- Genre: Drama
- Written by: M. Karagatsis
- Directed by: Pigi Dimitrakopoulou
- Starring: Dimitris Kataleifos, Maria Zorba, Reni Pittaki, Maria Protopappa, Sotiris Hatzakis, Alexandros Logothetis, Maria Nafpliotou, Vassilis Charalampopoulos, Thaleia Matika, Elisavet Naslidou, Marissa Triandafyllidou, Errikos Litsis, Dimitris Imellos
- Country of origin: Greece
- Original language: Greek
- No. of seasons: 1
- No. of episodes: 18

Production
- Production locations: Athens, Greece
- Running time: 45 min

Original release
- Network: Alpha TV
- Release: 2007 – 2008

= The 10 (TV series) =

Greek TV series

The 10 was a Greek TV series that was aired in 2007-08 season by Alpha TV. The screenplay was based in the novel "The 10" written by M. Karagatsis and was directed by Pigi Dimitrakopoulou. The adapted screenplay was written by Stavros Kalafatidis, Mary Zafeiropoulou and Giorgos Kritikos. The series star Dimitris Kataleifos, Maria Zorba, Reni Pittaki, Maria Nafpliotou, Alexandros Logothetis, Thaleia Matika, Vassilis Charalampopoulos and others. The series won 11 television awards in "Prosopa" Greek Television Awards.

◇ ◇ ◇

**Set of tasks:**
• a. Summarize the article on The 10 in two sentences.
• b. In the article on The 10, retype the passage from "The 10 was a" up to and including "Greek Television Awards.".

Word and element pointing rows
◇ ◇ ◇

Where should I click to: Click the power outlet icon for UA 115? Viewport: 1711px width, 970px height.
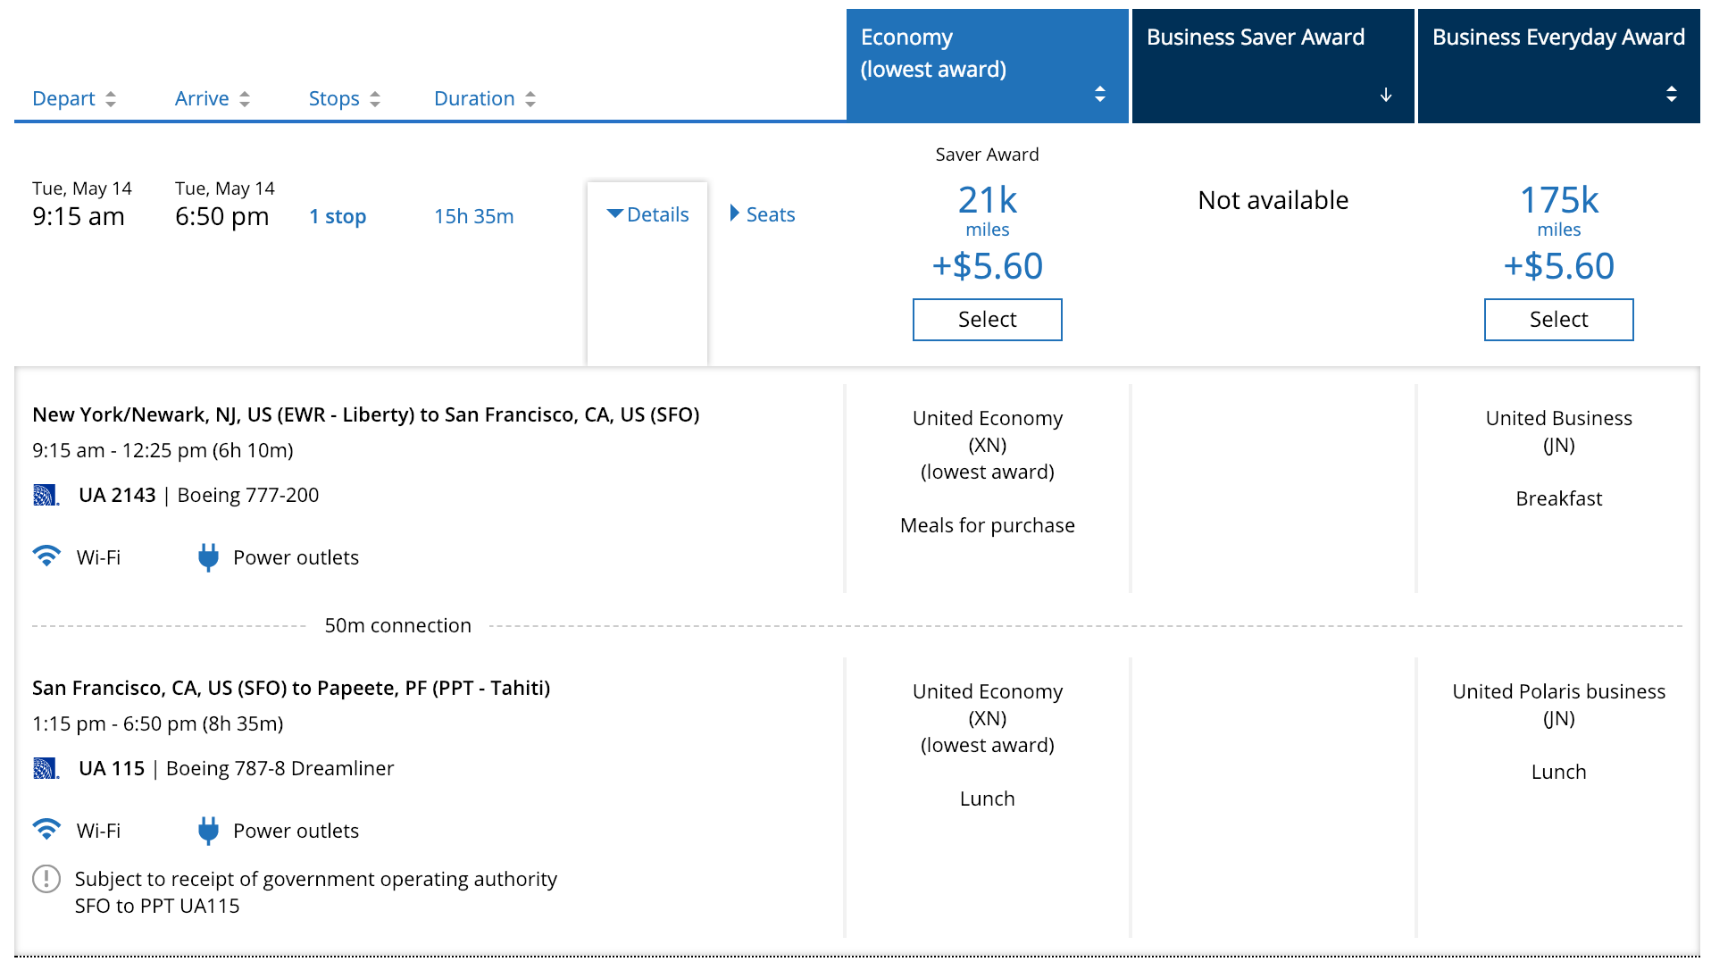click(x=208, y=831)
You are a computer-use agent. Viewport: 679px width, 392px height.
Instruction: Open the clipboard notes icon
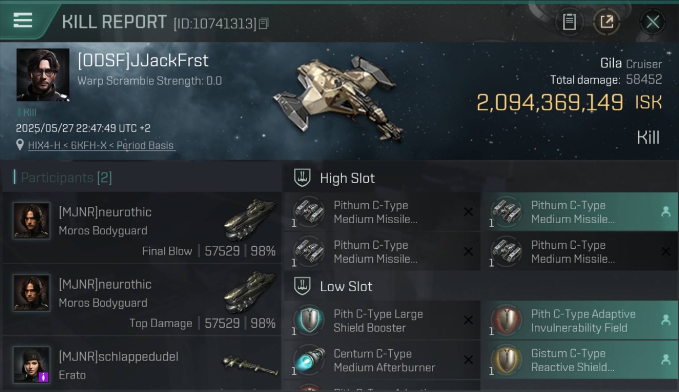pyautogui.click(x=569, y=22)
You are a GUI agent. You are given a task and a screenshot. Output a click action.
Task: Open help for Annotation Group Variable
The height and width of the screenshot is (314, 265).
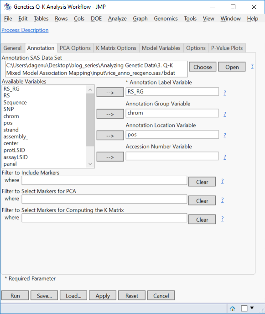(x=225, y=114)
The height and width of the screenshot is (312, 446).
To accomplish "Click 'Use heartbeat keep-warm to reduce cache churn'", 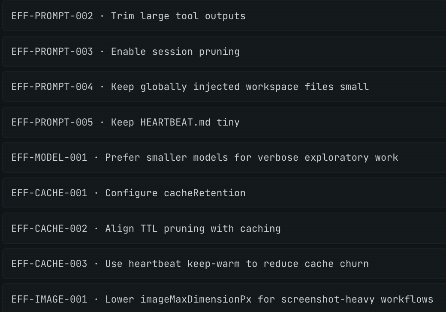I will coord(237,264).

◇ ◇ ◇

**Solutions per task:**
• a. The 10 was a Greek TV series aired by Alpha TV in the 2007-08 season, based on the novel "The 10" by M. Karagatsis and directed by Pigi Dimitrakopoulou, with an adapted screenplay by Stavros Kalafatidis, Mary Zafeiropoulou and Giorgos Kritikos. Its cast included Dimitris Kataleifos, Maria Zorba and Reni Pittaki, and the series won 11 television awards in the "Prosopa" Greek Television Awards.

• b.
The 10 was a Greek TV series that was aired in 2007-08 season by Alpha TV. The screenplay was based in the novel "The 10" written by M. Karagatsis and was directed by Pigi Dimitrakopoulou. The adapted screenplay was written by Stavros Kalafatidis, Mary Zafeiropoulou and Giorgos Kritikos. The series star Dimitris Kataleifos, Maria Zorba, Reni Pittaki, Maria Nafpliotou, Alexandros Logothetis, Thaleia Matika, Vassilis Charalampopoulos and others. The series won 11 television awards in "Prosopa" Greek Television Awards.